The fear of heights, and that darn diving board!

Going to the swimming pool in Bethany, Oklahoma on Saturday mornings was as basic family fun as you could have. In those days when the kids were young, sandwiches, chips and drinks was all that was needed to spend an entire day outdoors. Nowadays, first of all you can’t get them outdoors, and secondly, they definitely wouldn’t settle for sandwiches. But I digress as this story is more about me, and my then seven year old daughter, and facing the fear of the swimming pool diving board.

Shortly after we started going to the swimming pool the 12’ diving board caught her attention and for the precocious and daring little girl she was, it did not faze her at all. Although she was slow at first, once up the ladder and on the board she had no trouble jumping and splashing into the water. She would do this over and over again without tiring.

During one of her breaks to get a drink and sandwich she came over to me and asked me to join her jumping off the diving board. So as I normally did when I didn’t feel like doing something, I tried to brush her off and send her on her way. But this one particular time she didn’t scurry off as she would otherwise. She again said to me, “Come on, Dad! It’ll be fun jumping off the diving board!” So again I tried to make her go away, but I think this time she noticed I was more serious and there was something more than just not wanting to do it.

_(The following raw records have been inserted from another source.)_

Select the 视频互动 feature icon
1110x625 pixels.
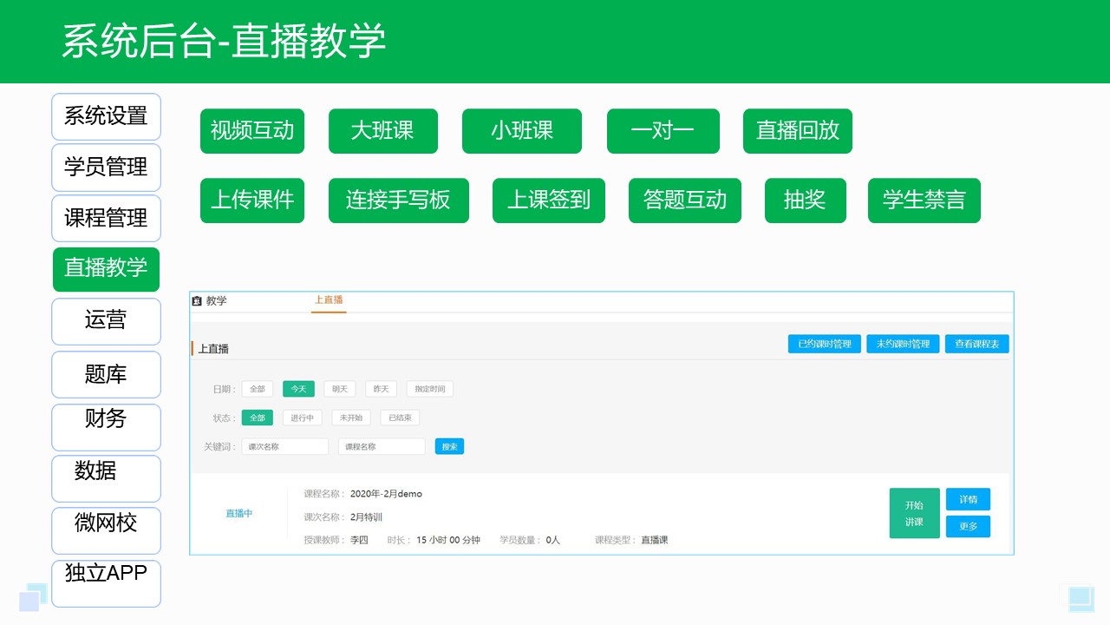[252, 131]
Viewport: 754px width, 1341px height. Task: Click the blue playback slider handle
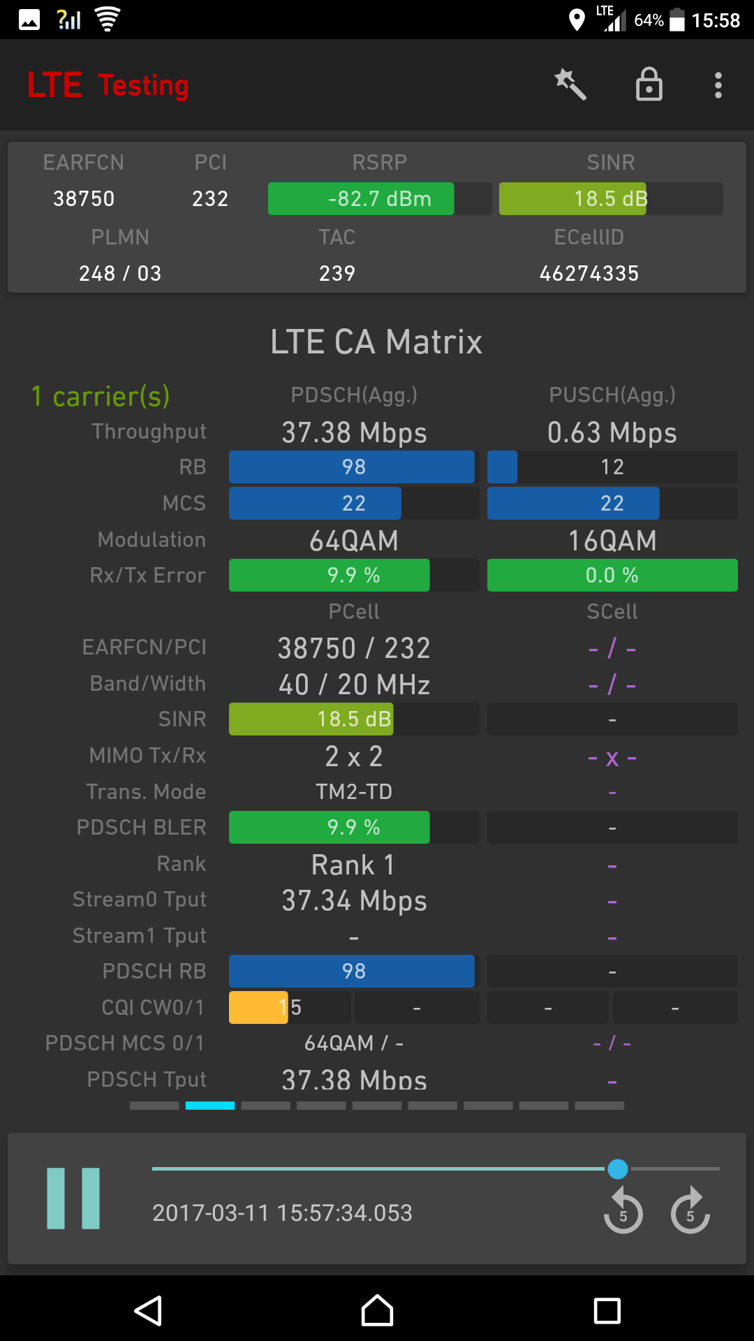pyautogui.click(x=618, y=1168)
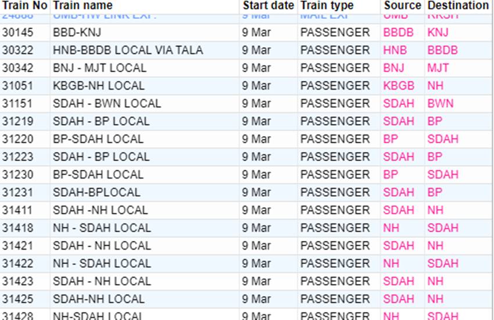Open BNJ source station link
This screenshot has width=494, height=320.
393,68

And so she started teasing me and telling me I was afraid to go jump of the diving board. And although she was right, I didn’t want to admit it and told her we’d go later hoping she’d go back into the pool and forget about it. Well, as most of you know, kids don’t forget. So here she comes again, but this time she took a different approach. Instead of teasing me and telling me I was scared, in her sweet and caring voice, she says “Come on Dad, I’ll go with you, it’ll be okay.” So she reaches out to hold my hand and we start walking side by side towards the diving board. When we get there she goes first as if to say you’ll see, there’s nothing to it.

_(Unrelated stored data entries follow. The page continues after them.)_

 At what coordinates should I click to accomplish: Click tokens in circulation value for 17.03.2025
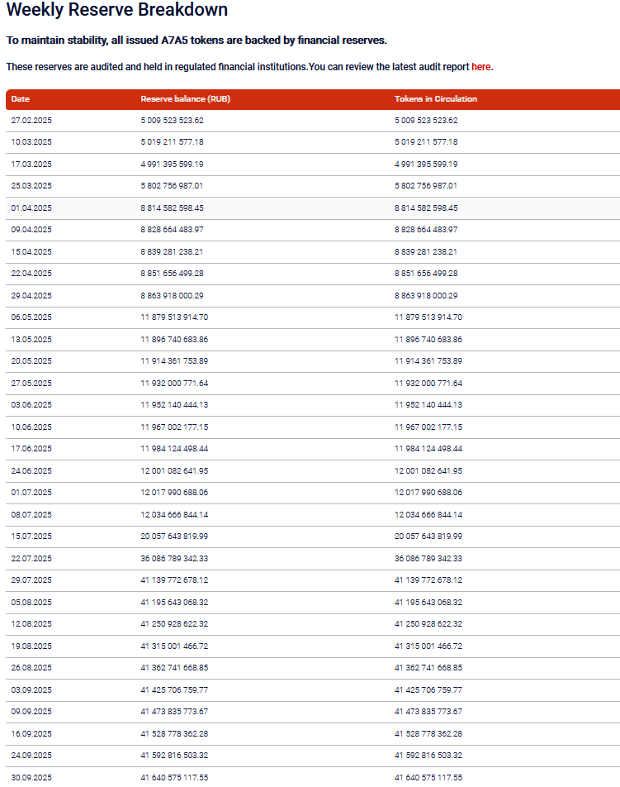point(426,165)
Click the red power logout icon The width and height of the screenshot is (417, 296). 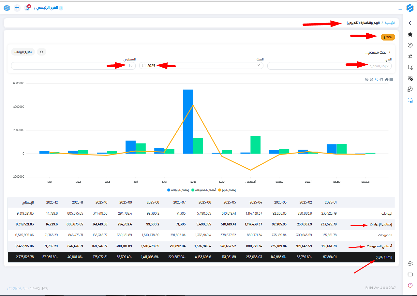410,285
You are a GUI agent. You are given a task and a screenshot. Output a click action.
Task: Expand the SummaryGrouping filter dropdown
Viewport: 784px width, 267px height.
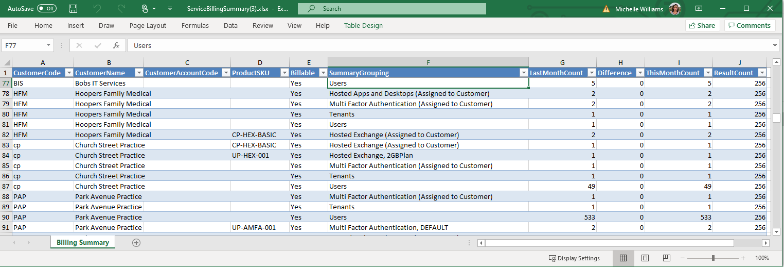coord(523,73)
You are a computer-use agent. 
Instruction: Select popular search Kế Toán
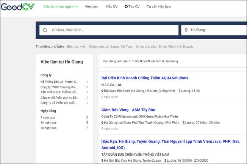(x=127, y=46)
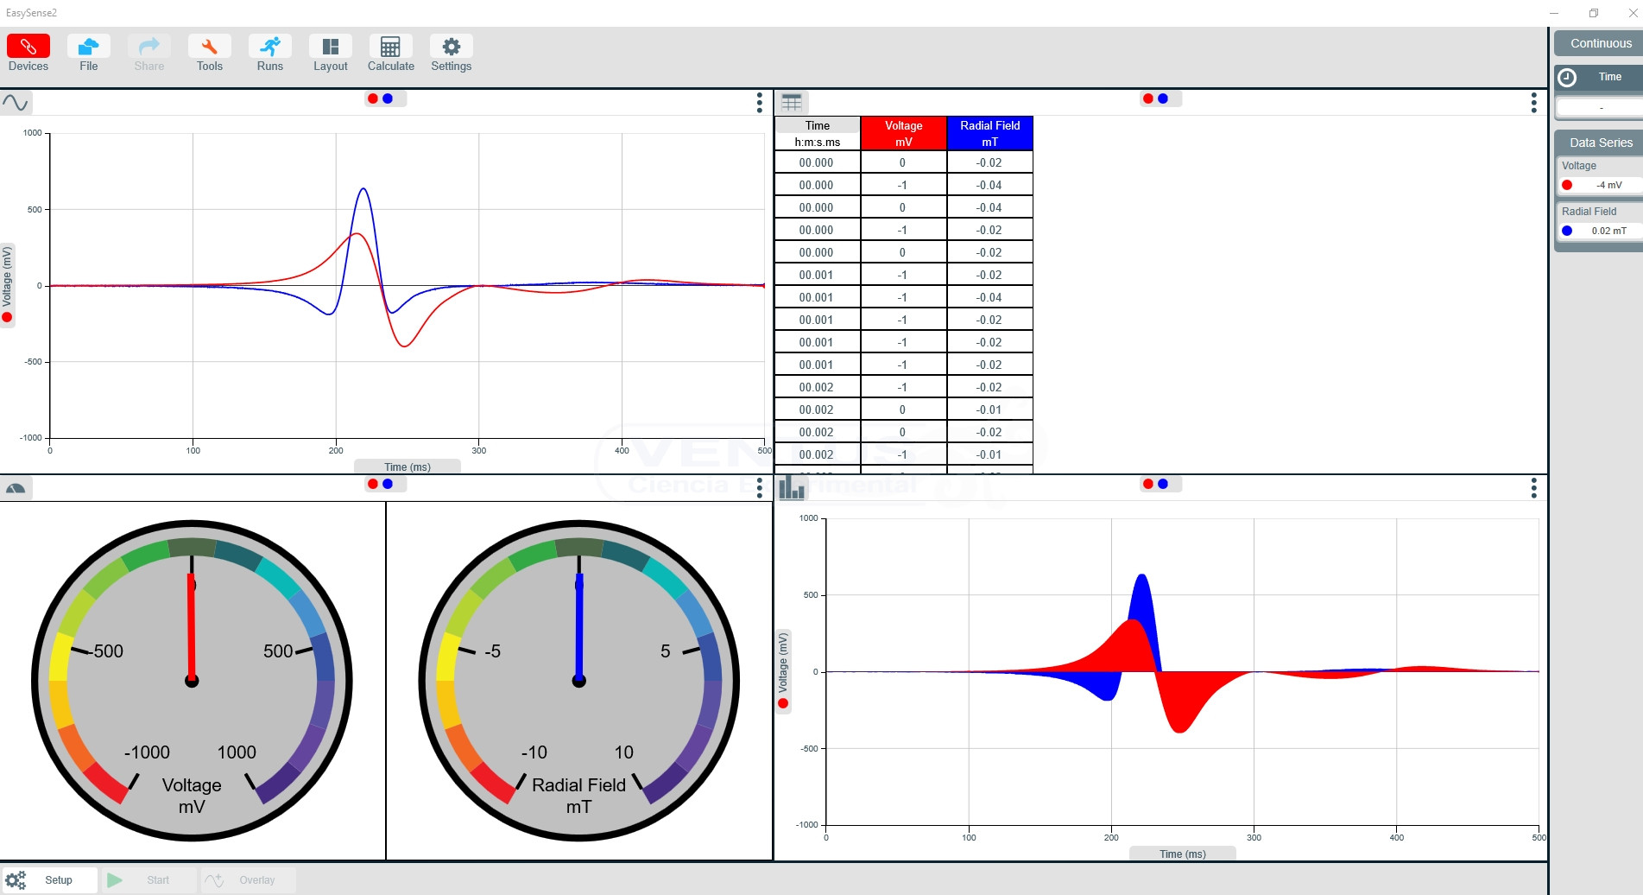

So now she’s on the diving board and I’m by myself at the bottom of the ladder wondering if I can still get out of the dilemma I’m in. I’m thinking to myself that I really, really don’t want to go up that ladder because first of all, I’m afraid of heights, and second, I have no idea what to do after I get on the board. On the other hand, I don’t want my daughter to be disappointed and have her think her daddy’s a wimp.

ImageAt this point she jumps off the board and starts swimming to the edge of the pool as was the rule in the swimming pool, and now it’s my turn to start climbing up the ladder. So what do I do now? Do I forget this nonsense, turn around and go back? Should I face my fears and not quit on myself? Do I turn around and perhaps have my daughter bring it up in the future and use it against me? Yes, all of those things, and more, went through my mind in those few seconds in which I was literally frozen.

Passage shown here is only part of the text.